I won’t tell you any more about the plot because there really isn’t anything more to say. I think to call the three main character urbanites is a bit of a stretch though. It makes them sound like a punch of pinky liberal weaklings (is that right?) with no reason to be out in the great American unknown. In fact two of the characters are brothers who were brought up hunting in these very here woods by there mean old son of a bitch father. Whilst one of the brothers has become a standard issue workaholic business man obsessed with his mobile phone (wan’t this subplot lifted from Hook?) the other is a traumatised war vet obsessed with basic hunting and tracking skills. The third character is the business brother’s wife, a doctor who describes her first job as holding a teenage boy until he bled to death all over her so has no fear of blood. Not your standard “urbanites”.
Oh, there’s one more character, a dog, so we all know who’s going to die first.
Let’s get things straight right here. We are dealing with a lot of typical horror tropes. There’s the unnecessary dog death of course (this is no longer a spoiler any more as this happens in every horror film with one of our canine friends so get over it), there’s the modern thing of hooded teenagers being the psychopaths and there’s a reasonable amount of smartphone use to create tension/shoot some extra footage on the cheap. But tropes aren’t necessarily bad if the film is made well. And Preservation is made EXCEPTIONALLY well.
You notice how well things are done from the opening scene as our protagonists leave the urban sprawl for the empty country side. The montage shots of the car driving down roads, cutting with music create a sober mood which nicely contrasts with the pretty, sunny landscapes. These end moment is nicely referenced at the end of the movie too, giving a good bit of symmetry and closure.
When we first meet the two brothers we don’t get to see their faces properly, just the back of their heads as they bicker and chat like brothers do. This seems like an odd way to introduce them until you realise we are seeing them from the back of the car, from the point of view of the the third main character. We are seeing their interactions through a third character we haven’t met yet. It’s solid, thoughtful direction from Christopher Denham, and we get this kind of attention to detail throughout the film, even some lovely moments with video recorded on the aforementioned smartphones, which is a bit of a miracle.

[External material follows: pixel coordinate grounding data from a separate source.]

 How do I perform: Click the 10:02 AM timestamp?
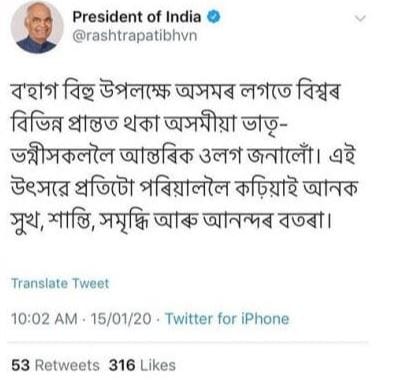coord(44,319)

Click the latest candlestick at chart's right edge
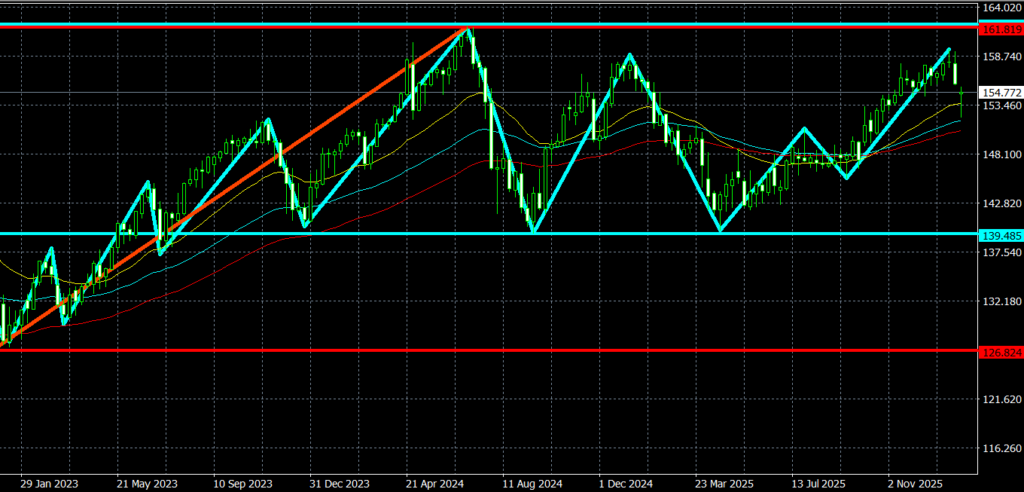962,94
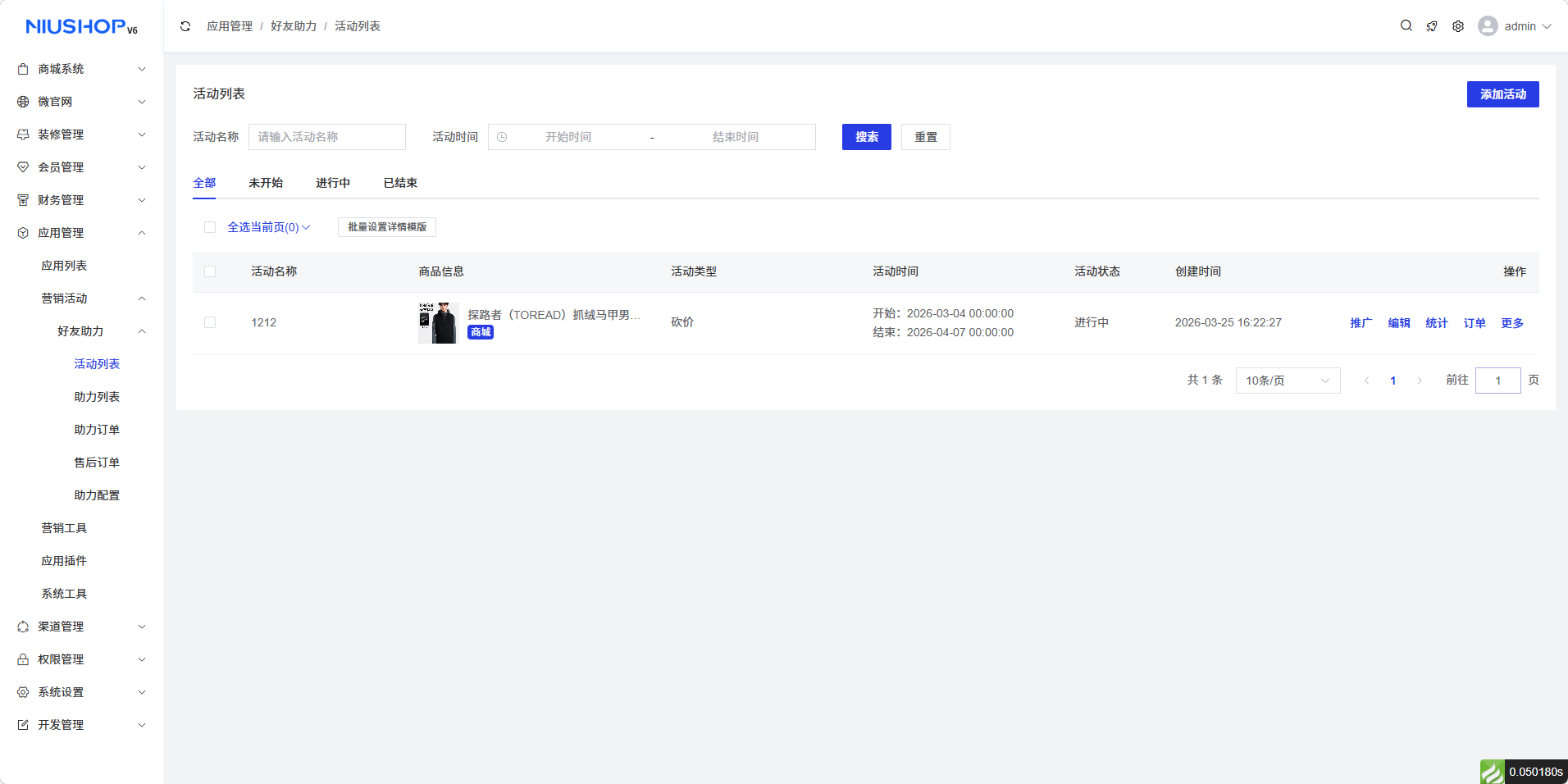Click the clock icon in date range field
The width and height of the screenshot is (1568, 784).
coord(502,137)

What really takes the film up to a slicker level though is the acting. Pablo Schreiber, Aaron Staton as the brothers and Wrenn Schmidt are all seasoned pros, and in some ways could be seen as above such backwater B-movie nonsense (I don’t think that of course, I want to see more great actors in violent horror films) but the script is a solid bit of writing giving the characters enough time to gain our sympathies but flowing well enough in the classic three act structure to give them lots to do. Okay Staton comes off the worst because he had to be the winy businessman bitch but he has enough redemption and attempts at heroism that you don’t hate him by the end. I didn’t even realise Schreiber was the same actor who plays the rotten prison officer in Orange Is The New Black.
The script does give a lot of sign posting for the mayhem to happen, especially when hunter Schreiber tells Schmidt about Artemis the goddess of hunting, how she killed the bear to become immortal, but the actors deliver the lines with conviction so who cares. And really that is what this film is. A movie that embraces its cliches and obvious points and makes them watchable anyway.

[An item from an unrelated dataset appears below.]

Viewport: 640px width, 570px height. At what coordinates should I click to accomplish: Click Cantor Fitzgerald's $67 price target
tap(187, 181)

Staton has to do the most heavy lifting in the story. Not only is she caught between two brothers and thinks she might be with the wrong one (though really they are both wrong – its like they are two halves of a perfect person, although also two halves of the very wrong person) but also she’s pregnant to boot. She really doesn’t need a bunch of raging lunatics trying to kill her on top of that. Her small height and frame belays an inner strength, but by the final act you are quite sure of her aptitude for self-preservation.
There are a few drops in logic in that final act, certain characters needlessly, and conveniently, split up for example. But then isn’t that too a classic horror trope, albeit an annoying one? The film is so nicely shot, edited, composed and acted that I think all these cliches should be forgiven. I’m not saying that Preservation is going to change the world but it falls nicely into that sub category of small, well made films like The Strangers and No Vacancy where good craftsmen make rock-solid movies working within the restraints of the genre, and good actors get what’s coming to ’em.